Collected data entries

═══

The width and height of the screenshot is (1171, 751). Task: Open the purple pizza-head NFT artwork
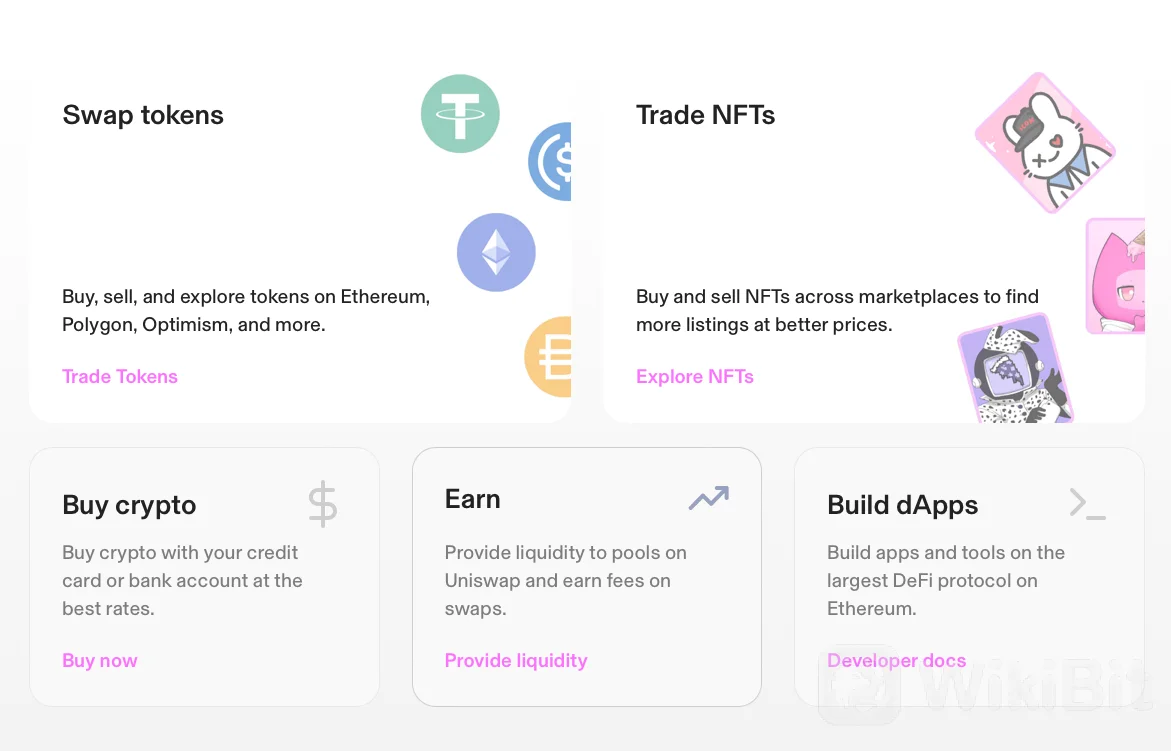[1016, 370]
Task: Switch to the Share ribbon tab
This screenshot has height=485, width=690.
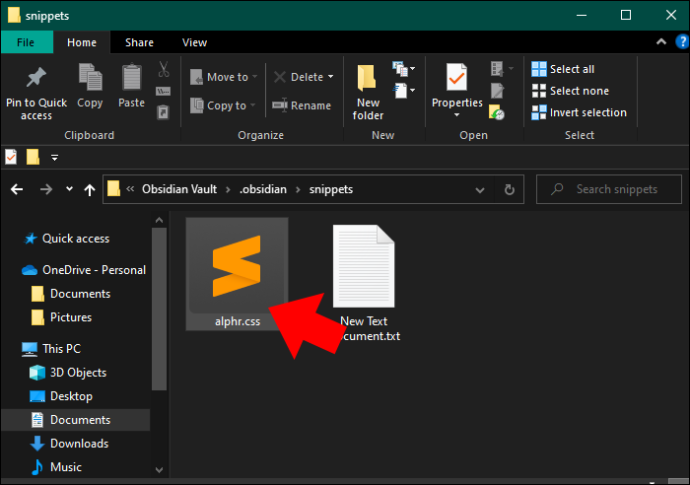Action: click(x=139, y=42)
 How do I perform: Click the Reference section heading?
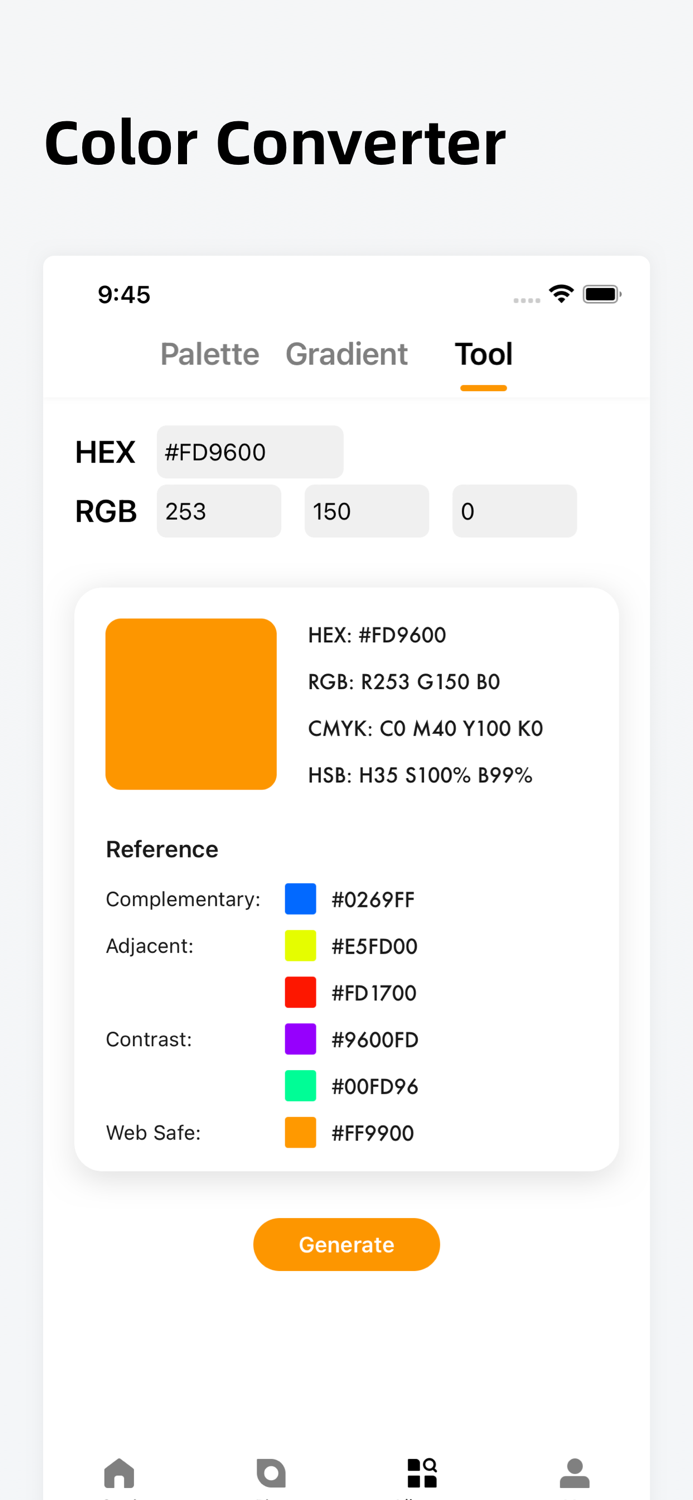pos(162,849)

═══

» Work instruction: Only text belongs in the copy: repeat each line of the data exactly and leave out the pictures.

» Finished task:
The width and height of the screenshot is (1171, 751). Task: Open the purple pizza-head NFT artwork
[1016, 370]
Task: Switch to the Share ribbon tab
This screenshot has height=485, width=690.
Action: click(x=139, y=42)
 How do I perform: Click the Reference section heading?
pos(162,849)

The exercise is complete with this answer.